Я рос среди фронтовиков, они были повсюду. И никакого специального отношения к ним не было. Что было вполне естественно: они всего лишь принадлежали к тому поколению, на голову которого упала война. Так уж случилось.
Они были совершенно разные – умные и глупые, добрые и жестокие, благородные и подлые, щедрые и жадные, красивые и уродливые.
Вокруг меня было очень много инвалидов – это воспринималось как часть нормального и привычного антропологического ландшафта. Вокруг меня было очень много тяжелых и иногда очень шумных и скандальных алкоголиков.
Я в изрядных количествах видел в электричках и на рынках так называемых “самоваров”, грохотавших на своих маленьких платформах-подставках с подшипниковыми колесиками. Такими же точно колесиками гремели по тротуарам самодельные мальчишеские самокаты.
Я слышал вокруг себя много разговоров и рассказов про военный быт. Мне, выросшему на книжках про героев вообще и про пионеров-героев в частности, он казался предательски непривлекательным.
Фронтовики клубились около пивных точек. Они ругались, обнимались, пели хриплыми голосами. Я слышал, как один из них рассказывал другому о том, как он был в плену. “У немцев там был порядок знаешь какой? – с непонятным мне почтением говорил он. – Не то что у нас. Там не посачкуешь. Там тебе быстро… ”
Я слышал, как подвыпившие фронтовики вслух костерили “сук-особистов”. А ведь это было небезопасно тогда.
Я помню учителя физики Николая Кузьмича, про которого говорили, что он “контуженый”. Значение этого слова стало окончательно понятным для меня в тот момент, когда он за мое плохое поведение запустил в меня тяжелой стеклянной чернильницей, но, к счастью, не попал. Помню, как притих класс и я вместе с ним. Помню, как по задней стене класса разлилось огромное чернильное пятно. Помню.
Я много слышал в те дни про “Ташкентский фронт”. Для носителей концепции “Ташкентского фронта” было тогда, в начале 50-х годов, время самое благоприятное.
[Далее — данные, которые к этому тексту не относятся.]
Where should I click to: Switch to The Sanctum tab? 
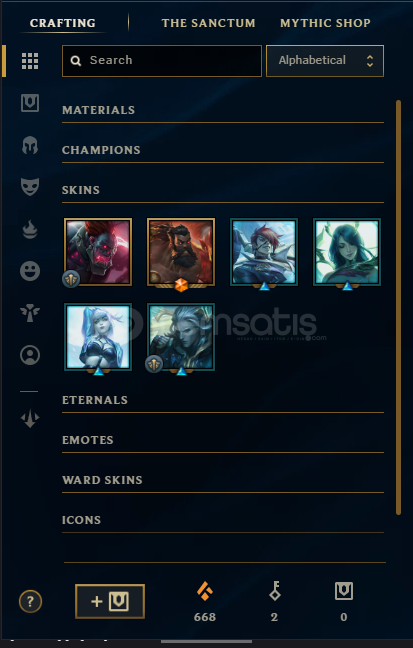[208, 23]
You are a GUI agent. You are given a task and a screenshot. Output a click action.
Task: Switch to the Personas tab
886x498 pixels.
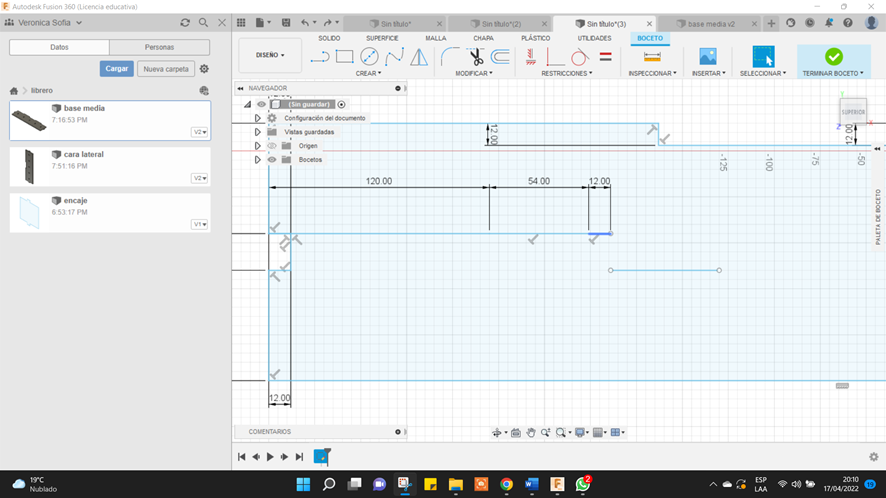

Тогда же я в первый и последний раз увидел дерущимся своего отца, человека крайне невоинственного и к тому же некрупного. Услышав в очереди в билетную кассу от пьяноватого мужика что-то про “Ташкентский фронт” и про то, что “я за вас, гадов, кровь проливал”, отец немедленно двинул мужику по уху. Тот среагировал неожиданно. Он почесал ухо и совершенно миролюбиво поинтересовался: “Воевал, что ли?” – “Да уж воевал, – ответил отец. – Ленинградский фронт. Слышал про такой?” – “Ну, слышал, – с некоторой даже обидой в голосе сказал мужик. – Чего ж сразу драться. Пойдем лучше выпьем. У меня есть”. От приглашения отец твердо уклонился. Расстались не сказать чтобы друзьями, но мирно. Я потом спрашивал у отца, что это за такой “Ташкентский фронт”. Он ответил как-то невнятно, сказав всего лишь: “Да дурак просто”, но я почему-то понял.
Да и вообще в то время постоянно, как пароль и отзыв, звучал мотив “ты где воевал?”.
Вот и к моему дяде, маминому брату, носившему в те годы форму полковника танковых войск, подсел как-то в электричке мужичок в телогрейке и сказал: “Я тоже танкист. А ты, полковник, где воевал-то?” – “Нигде”, – честно ответил дядя. “А! В тылу, значит, сидел?” – “В тылу”. – “А где же?” Тема “Ташкента” в этот раз, слава богу, не прозвучала. “В Челябинске”, – ответил дядя. “А чо ты там делал-то?” – не унимался бывший танкист. “Да я там танки конструировал”. – “Танки? Ну, тогда ладно”. Дядя Вова действительно был автором какого-то важного двигателя.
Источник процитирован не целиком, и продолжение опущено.